Сон-трава. Истории, которые оживают - Елена Воздвиженская
– Ну и от чего?
– А её Ёка забрала!
– Да что за Ёка?
– Мне бабушка сказывала, что голос послышится, который на вопросы твои ответит и всё на том. И откуда твоя бабанька может знать, коли ту мёртвой нашли?
– А вот знает, потому как, сама знаешь, умеет моя бабка.
Бабка у Полюшки и правда на деревне считалась знающей, ведающей. Лечиться к ней ходили, да и просто за советом, никому она не отказывала.
– Коли станешь так ворожить, то явится к тебе старуха страшная из мёртвого царства, Ёкой её кличут, глаза у ей белые, волосы до пят седые, одета она в белый саван. Станет она на твои вопросы отвечать, всего три раза можно у неё спрашивать. После ни-ни. Иначе утащит с собой. Только хитрая она, морок наведёт, заговорит, и когда уже ты три раза спросишь, скажет – последний раз спрашивай. Ты и поверишь, да и спросишь. Тут-то и конец тебе придёт. Прыгнет она на тебя и жизнь из тела вынет.
– Глупости какие, – отвечает Катерина, а самой жутко стало. А ну как правду Полинкина бабка говорит, она много чего знает. С чего бы ей врать? Но снова любовь к Игнату перевесила, и переборов страх, ответила Катерина:
– Всё, я пошла. А вы тут ждите, в избе. Сказала так и выскочила прочь.
Вздохнули Акулина с Полюшкой, переглянулись и притихли. Сели на лавку ждать, самим страшно, да как подруженьку бросить. А Катерина молча поднялась на повети, поставила свечу возле себя, круг очертила, волосы за круг положила. И слова произнесла те самые, нужные. Произнесла и стала ждать. Холодно на поветях, морозно, а Катерина в одной рубашке да с распущенными косами стоит, босоногая. Тишина кругом, лишь доски нет-нет да скрипнут от холода лютого.

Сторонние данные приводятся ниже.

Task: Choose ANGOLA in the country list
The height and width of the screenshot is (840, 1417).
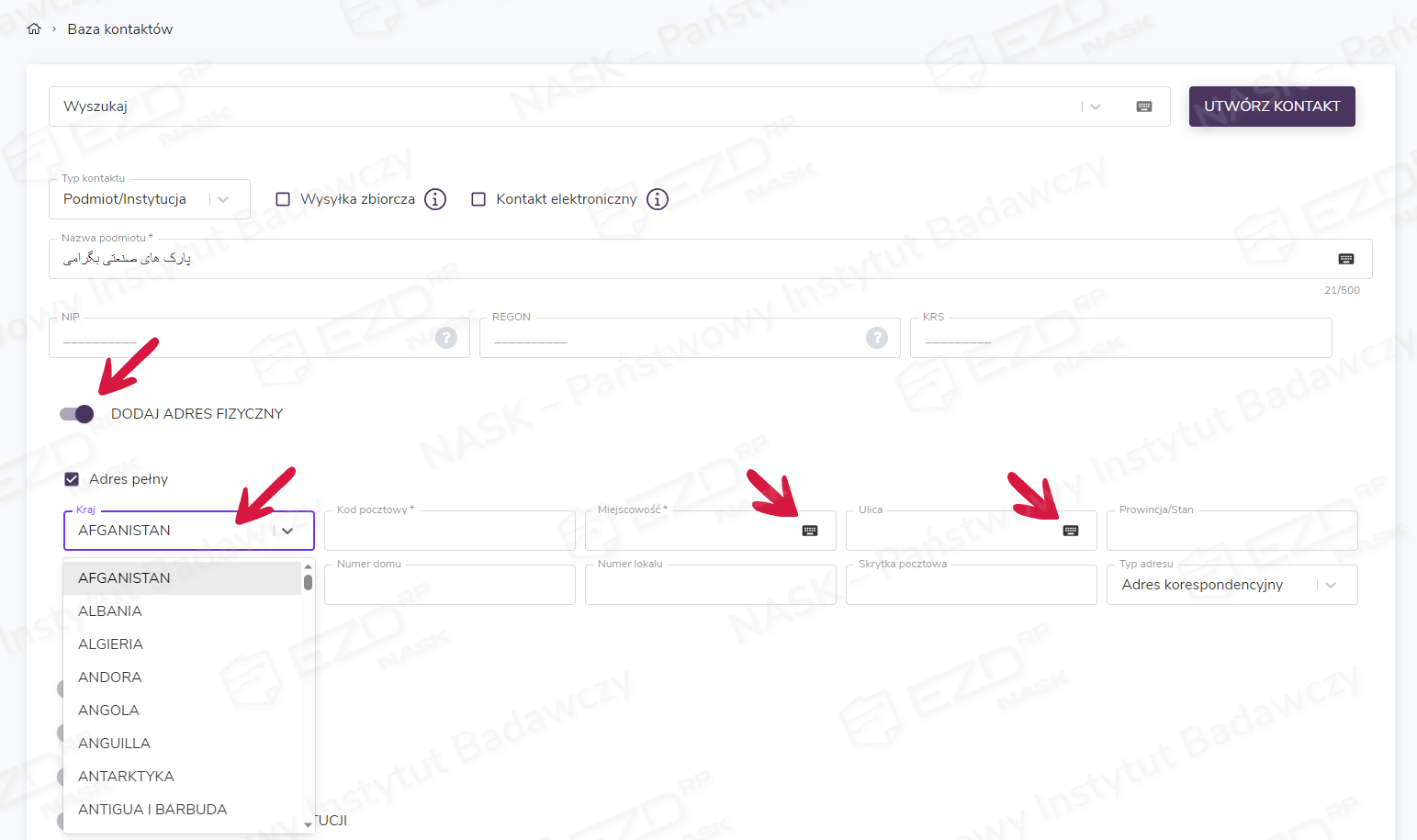Action: pyautogui.click(x=109, y=711)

Вдруг затрепетало пламя свечи, побежали блики по стенам, задышало, заворочалось в тёмном углу, и вышла из него старуха, саван белый на ней до пят, волосы седые свисают, с виду как неживая, но безжизненные выцветшие глаза смотрели на Катерину зорко и цепко. Подкосились ноги у девушки, да поздно теперь бояться. Нельзя из круга выходить пока старуха на вопросы не ответит да первой не уйдёт. Подошла старуха к черте и словно обожглась, зашипела, отскочила, не может сквозь круг пройти. Встала с той стороны. Косицу волос, Катериной сплетённую, подняла с пола, в складки савана сунула, улыбнулась чёрным провалом беззубого рта, зашептала что-то себе под нос.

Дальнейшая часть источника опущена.